INPUT MATERIAL below:
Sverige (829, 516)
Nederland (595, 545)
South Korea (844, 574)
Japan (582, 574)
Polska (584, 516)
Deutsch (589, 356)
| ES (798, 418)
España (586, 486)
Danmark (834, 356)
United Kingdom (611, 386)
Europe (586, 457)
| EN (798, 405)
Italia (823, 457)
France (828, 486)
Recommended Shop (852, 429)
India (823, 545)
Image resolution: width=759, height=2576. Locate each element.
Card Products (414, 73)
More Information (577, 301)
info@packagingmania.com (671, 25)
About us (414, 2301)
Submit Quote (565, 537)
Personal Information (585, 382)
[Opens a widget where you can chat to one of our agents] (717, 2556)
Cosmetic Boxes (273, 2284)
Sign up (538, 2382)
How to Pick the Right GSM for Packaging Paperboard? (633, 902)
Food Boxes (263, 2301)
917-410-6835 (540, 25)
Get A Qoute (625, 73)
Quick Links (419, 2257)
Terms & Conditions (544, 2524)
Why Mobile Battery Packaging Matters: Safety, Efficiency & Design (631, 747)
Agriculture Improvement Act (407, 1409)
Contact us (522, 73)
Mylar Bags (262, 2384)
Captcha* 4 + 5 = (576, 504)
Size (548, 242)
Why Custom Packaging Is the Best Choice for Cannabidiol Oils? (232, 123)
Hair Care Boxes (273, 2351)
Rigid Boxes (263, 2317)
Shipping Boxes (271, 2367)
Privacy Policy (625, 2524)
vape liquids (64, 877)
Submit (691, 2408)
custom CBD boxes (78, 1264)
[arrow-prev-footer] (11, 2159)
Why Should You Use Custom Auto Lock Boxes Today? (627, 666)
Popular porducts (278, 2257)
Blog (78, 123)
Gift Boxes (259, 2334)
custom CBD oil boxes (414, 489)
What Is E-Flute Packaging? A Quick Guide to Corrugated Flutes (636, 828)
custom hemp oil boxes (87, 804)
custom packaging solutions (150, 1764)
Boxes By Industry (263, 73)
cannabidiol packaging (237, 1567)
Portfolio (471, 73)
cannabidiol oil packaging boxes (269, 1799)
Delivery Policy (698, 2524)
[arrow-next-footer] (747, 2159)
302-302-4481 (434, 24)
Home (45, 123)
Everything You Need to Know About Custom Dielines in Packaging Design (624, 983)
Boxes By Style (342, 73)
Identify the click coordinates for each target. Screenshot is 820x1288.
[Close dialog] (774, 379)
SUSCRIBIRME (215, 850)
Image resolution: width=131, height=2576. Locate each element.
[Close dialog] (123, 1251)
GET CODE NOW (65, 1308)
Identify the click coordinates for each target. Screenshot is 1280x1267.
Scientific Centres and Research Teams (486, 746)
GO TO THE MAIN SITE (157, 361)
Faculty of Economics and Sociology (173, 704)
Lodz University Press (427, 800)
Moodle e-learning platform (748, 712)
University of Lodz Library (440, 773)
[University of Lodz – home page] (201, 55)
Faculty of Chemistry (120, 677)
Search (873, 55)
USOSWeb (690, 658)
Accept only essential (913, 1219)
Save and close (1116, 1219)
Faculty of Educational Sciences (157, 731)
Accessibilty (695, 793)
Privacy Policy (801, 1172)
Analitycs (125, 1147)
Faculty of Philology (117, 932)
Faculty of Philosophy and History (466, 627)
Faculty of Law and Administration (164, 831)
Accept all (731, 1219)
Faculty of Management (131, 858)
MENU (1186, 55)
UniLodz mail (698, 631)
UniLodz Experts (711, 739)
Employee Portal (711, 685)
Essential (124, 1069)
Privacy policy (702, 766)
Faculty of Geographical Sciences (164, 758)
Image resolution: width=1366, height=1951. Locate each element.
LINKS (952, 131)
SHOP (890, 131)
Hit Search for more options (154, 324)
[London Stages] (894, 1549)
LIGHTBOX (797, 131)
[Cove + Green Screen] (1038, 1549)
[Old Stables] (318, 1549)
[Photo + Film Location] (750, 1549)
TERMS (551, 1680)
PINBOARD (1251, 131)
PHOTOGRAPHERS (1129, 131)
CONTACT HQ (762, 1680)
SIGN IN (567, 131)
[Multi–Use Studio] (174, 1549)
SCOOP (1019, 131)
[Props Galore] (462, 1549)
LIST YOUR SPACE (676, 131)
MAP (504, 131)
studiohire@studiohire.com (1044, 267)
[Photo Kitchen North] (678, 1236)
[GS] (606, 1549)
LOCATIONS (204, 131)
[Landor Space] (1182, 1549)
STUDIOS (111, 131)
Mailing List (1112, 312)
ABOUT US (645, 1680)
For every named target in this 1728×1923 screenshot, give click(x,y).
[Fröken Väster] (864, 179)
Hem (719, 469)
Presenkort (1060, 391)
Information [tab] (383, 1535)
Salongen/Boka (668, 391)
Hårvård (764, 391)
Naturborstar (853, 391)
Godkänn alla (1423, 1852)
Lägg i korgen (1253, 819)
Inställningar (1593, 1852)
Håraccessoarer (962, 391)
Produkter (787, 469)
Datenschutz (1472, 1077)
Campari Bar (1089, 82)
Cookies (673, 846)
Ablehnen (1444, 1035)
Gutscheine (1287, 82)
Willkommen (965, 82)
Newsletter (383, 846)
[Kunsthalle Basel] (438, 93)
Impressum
End of INPUT MATERIAL.
§ HOW TO COMPLETE THIS TASK: Every line from the data above that contains "width" must appear in the answer.

§ RESULT OF THE EXERCISE:
Image resolution: width=759, height=2576. Locate each element.
Image resolution: width=131, height=2576. Locate each element.
Image resolution: width=1366, height=1951. Locate each element.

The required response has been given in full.